▸ **PASSAGE TO READ**
--------------------------------------------------

Videos
Explanation
The videos presented correspond to different aspects of the topic of intimacy.
Educational objectives
- Using the videos, reflect on various issues that affect intimacy (e.g.: emotional intimacy, first sexual relations, consent, prevention of STBBIs, etc.) and, in particular, online intimacy (e.g.: cyberpornography, sexts, sextortion, etc.).
- Understand these issues by situating them in the learning and transition period that is adolescence.
- Become aware of the different ways to preserve your intimacy, your limits and to respect those of others.
Progress
Before the activity
- Learn about the videos and select those that are appropriate for your young people.
- Read the Stimulus questions and What stands out sections for each of the selected videos.
- Take note of the Key message.
- Print the necessary material as needed (What stands out, Stimulus questions, Closing questions, and key message)
- Plan rules of conduct that the youth will have to respect (eg, speaking out, respect for others, self-respect, etc.)
During the activity
- Present a video.
- Ask, in the main group, what stands out the most from the video? (Refer to What stands out)
- Ask the Stimulus questions that are related to the video.
- Repeat these three steps for each video presented.
- At the end, you can ask the Closing questions and finish the workshop with the Key message.
Equipment
- a computer (in a small group)
- a computer + backdrop + projector (in the main group)
and if necessary,
- The printed What stands out
- The printed Stimulus questions
- The printed Key message
Emotional intimacy
What stands out
- Several duos are invited to look into each other's eyes, sitting for 4 minutes without saying anything. The individuals who participate in this experience are in different types of relationships.

--------------------------------------------------

▸ **TASK PROMPT**
Continue the workshop guide on intimacy videos from the point where it stops.

--------------------------------------------------

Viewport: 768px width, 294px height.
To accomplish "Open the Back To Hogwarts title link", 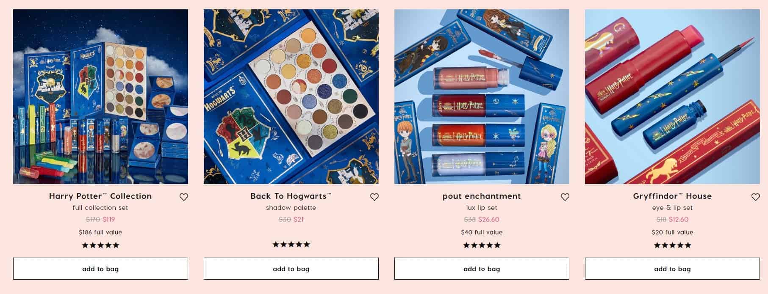I will 291,196.

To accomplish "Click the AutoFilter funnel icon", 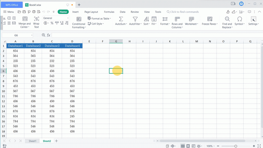I will tap(135, 19).
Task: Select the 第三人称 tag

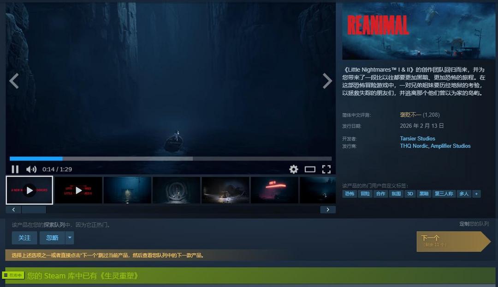Action: pyautogui.click(x=444, y=194)
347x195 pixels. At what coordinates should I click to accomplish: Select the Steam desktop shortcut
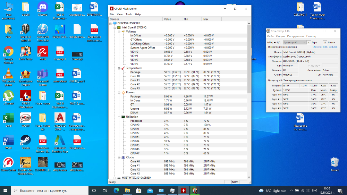coord(25,142)
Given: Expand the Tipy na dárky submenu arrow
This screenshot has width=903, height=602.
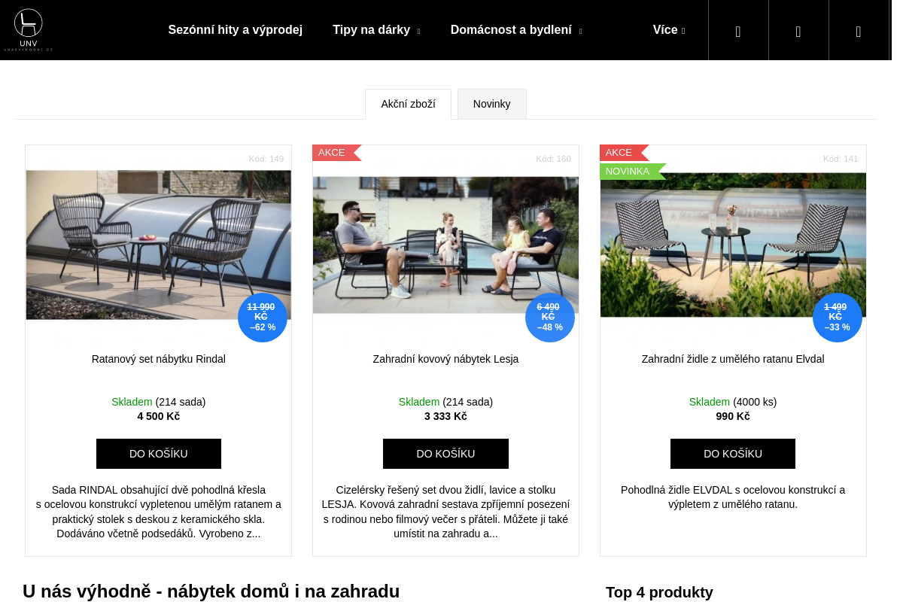Looking at the screenshot, I should coord(418,32).
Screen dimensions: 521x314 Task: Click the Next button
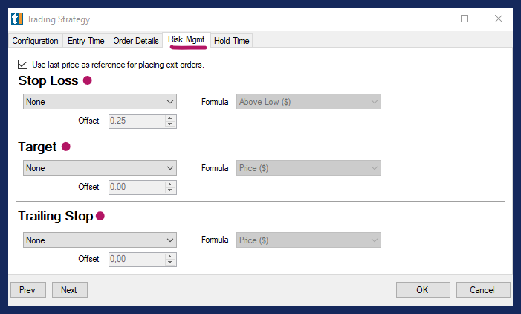69,290
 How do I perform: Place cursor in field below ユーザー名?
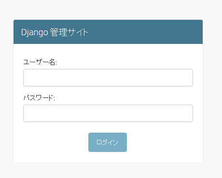tap(108, 78)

--------------------------------------------------

▸ **RESULT OF THIS EXERCISE**
- Supporting someone's look allows one to get closer to the other - without physical closeness - and to experience another form of intimacy. Thus, simply looking for 4 minutes can be an intense moment, considering that the look makes it possible to connect to the other person (e.g.: nonverbal communication). It can be difficult to support such a look and simply surrender to it.
- In this context, the other person's gaze says a lot (e.g.: eyes that twinkle, smiles, tears in the eyes, etc.) and emotions are experienced more intensely
Stimulus questions
What do you think of this video?
In your opinion, are there different types of intimacy? If yes, which ones? If not, why?
- Intimacy is when you and another person share your feelings and emotions, revealing to one another through your actions or words. You trust them, you feel good.
- You can share a greater intimacy with close friends or family members, who are your confidants, whom you trust and who make you feel good. It can also be with a lover where you feel very close and united to this person. You may want to explore sexuality at your own pace, to share sexual intimacy.
- So, yes, there are several types of intimacy. A personal, family or friendly intimacy. Also, there is a romantic and sexual intimacy.
From: Campanelli, N. (2006). Intimacy in adolescent sexual relations: The distinctive features of orogenital relations, The SexEducator. Flagged at http://publications.msss.gouv.qc.ca/msss/fichiers/2005/05-314-03A.pdf
First sexual relationships
Whats stands out
- We talk about the first sexual relation by making an analogy with "eating spaghetti"; a humorous way to relieve the pressure, to reassure, to relativize the overly idealized situations of the first time.
- A side note: Be careful not to overemphasize that "the first time" can be disappointing ... Even if the message says it does not matter: « it's only ''eating spaghetti"’ ». Also, mention that THE first times (and not just the first time) can be simple and enjoyable to the extent that one does not expect sexual performances from either side.
Stimulus questions
What do you think of this video ?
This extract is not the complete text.